From: Ian Vollick <vollick@chromium.org>
Date: Wed, 2 Oct 2013 18:54:36 -0400
Message-ID: <CAF10CM2dsv0VgvUk2rPr5Le90GVd4_sa4-jjk_bmeSvN22ZP9A@mail.gmail.com>
To: "Tab Atkins Jr." <jackalmage@gmail.com>
Cc: "Robert O'Callahan" <robert@ocallahan.org>, www-style list <www-style@w3.org>
On Wed, Oct 2, 2013 at 6:39 PM, Tab Atkins Jr. <jackalmage@gmail.com> wrote:
> On Wed, Oct 2, 2013 at 3:38 PM, Robert O'Callahan <robert@ocallahan.org> wrote:
> > On Wed, Oct 2, 2013 at 6:29 PM, Ian Vollick <vollick@chromium.org> wrote:
> >> No, the compositor should never block. All interactions between the proxy
> >> on the worker and the compositor thread will need to be asynchronous.
> >
> > OK, so the quality of animations produced by this approach will be better
> > than animations produced by main-thread JS but worse than animations
> > performed by the compositor directly.
> Precisely correct.

That said, there are things we might consider that could get the
performance of the worker driven animations close to that of
compositor driven animations.

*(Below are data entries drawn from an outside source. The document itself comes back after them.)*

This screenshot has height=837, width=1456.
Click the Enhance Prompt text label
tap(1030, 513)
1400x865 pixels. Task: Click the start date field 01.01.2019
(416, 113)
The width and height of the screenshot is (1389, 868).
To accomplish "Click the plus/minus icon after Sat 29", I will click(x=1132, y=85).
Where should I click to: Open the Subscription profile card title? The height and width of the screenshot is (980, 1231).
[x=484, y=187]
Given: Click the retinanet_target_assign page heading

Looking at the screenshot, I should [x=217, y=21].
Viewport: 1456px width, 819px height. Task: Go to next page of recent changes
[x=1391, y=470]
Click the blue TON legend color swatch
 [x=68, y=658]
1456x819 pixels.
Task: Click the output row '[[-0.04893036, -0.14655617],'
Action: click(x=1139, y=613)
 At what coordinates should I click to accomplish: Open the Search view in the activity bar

Say the getters (perhaps different
getters) were to return 'deferred' values that represent the current
scroll offset/opacity/transform. We might interact with these deferred
values on the worker (e.g., we could scale, add, multiply them, etc),
but not query them directly. If an expression involving a deferred
value were sent to the compositor, the compositor could replace the
deferred values with the true current values at the last minute.